6 september 2013
Insulinepompje helpt suikerspiegel puber
De pompgebruikers hebben stabielere bloedsuikerspiegels, worden minder vaak in het ziekenhuis opgenomen en krijgen minder problemen aan onder meer de ogen, nieren en zenuwcellen. De wetenschappers koppelden 345 insulinepompgebruikers (gemiddeld 11,5 jaar oud) aan vergelijkbare patiënten die prikken. Vervolgens werd zeven jaar lang hun gezondheid gemonitord. De versuikering van het eiwit HbA1c, verantwoordelijk voor de rode kleur van bloed, was gemiddeld 0,6 procent lager dan de prikkende adolescenten. Dat is behoorlijk wat.
Eerder onderzoek heeft uitgewezen dat een afname van 1 procent gelijk staat aan een afname van zo'n 20 tot 50 procent van klachten door vaatverstijving bij diabetes, als gevolg van te veel glucose in de bloedbaan.
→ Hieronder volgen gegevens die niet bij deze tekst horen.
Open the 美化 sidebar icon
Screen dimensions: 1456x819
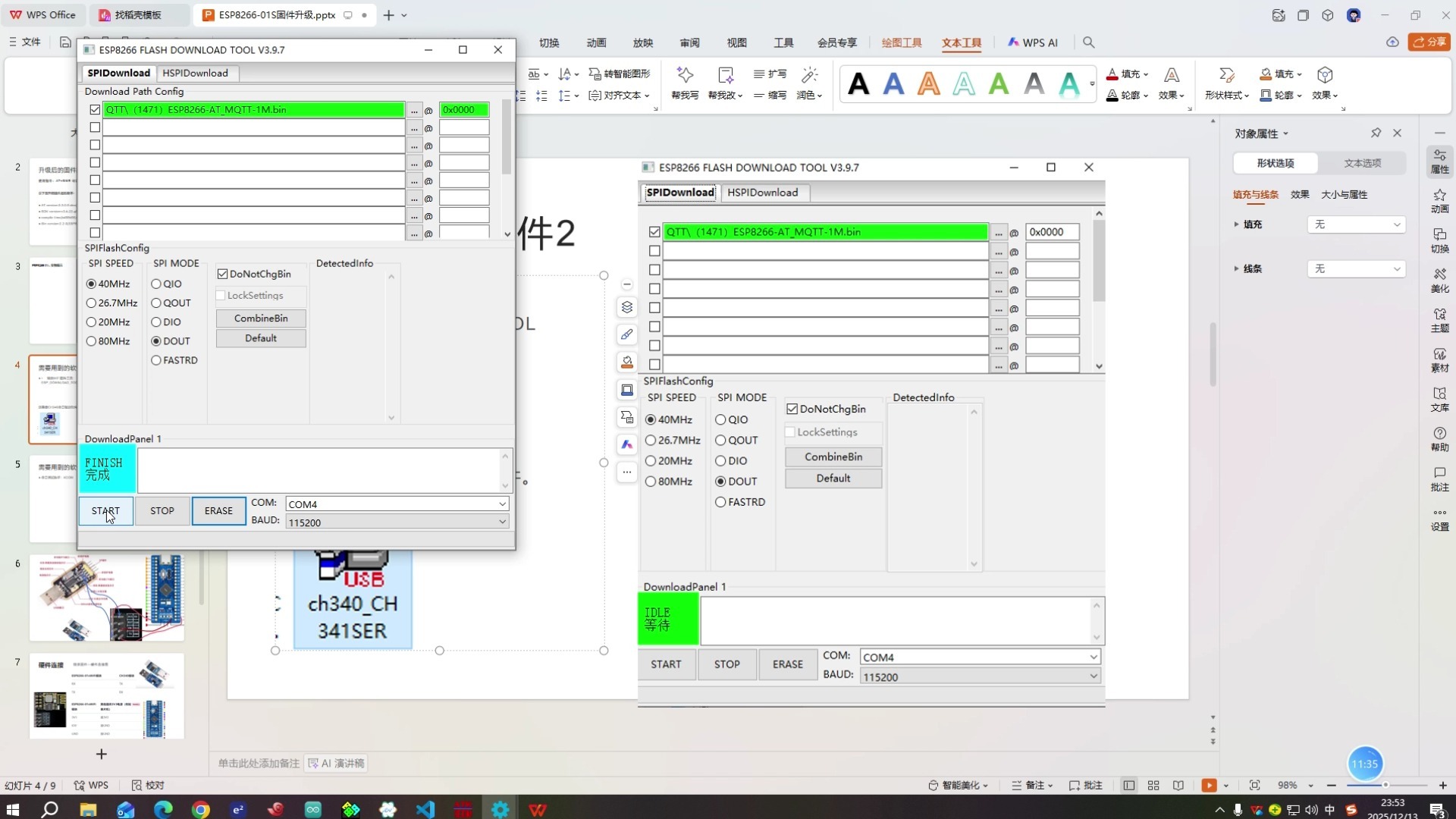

Het lichaam van een patiënt die aan diabetes type 1 lijdt, kan zelf geen insuline aanmaken doordat lichaamseigen stoffen de werking van insulineproductie in de alvleesklier tegenwerken. Hierdoor kunnen cellen weinig glucose opnemen en ontstaat er een energietekort in het lichaam en een overschot aan glucose in de bloedbaan.
Het verraderlijke van suikerziekte bij kinderen en pubers is dat de gezondheidsgevolgen van de aandoening zich pas op latere leeftijd openbaren, zegt internist Henk Bilo van het ziekenhuis Isala in Zwolle, niet bij de studie betrokken. 'Zeker voor pubers is het moeilijk om in het bijzijn van leeftijdsgenoten bloed te prikken en de insuline te spuiten.' De pomp, ongeveer zo groot als een pakje speelkaarten en onder de kleding gedragen, biedt daarbij volgens Bilo uitkomst.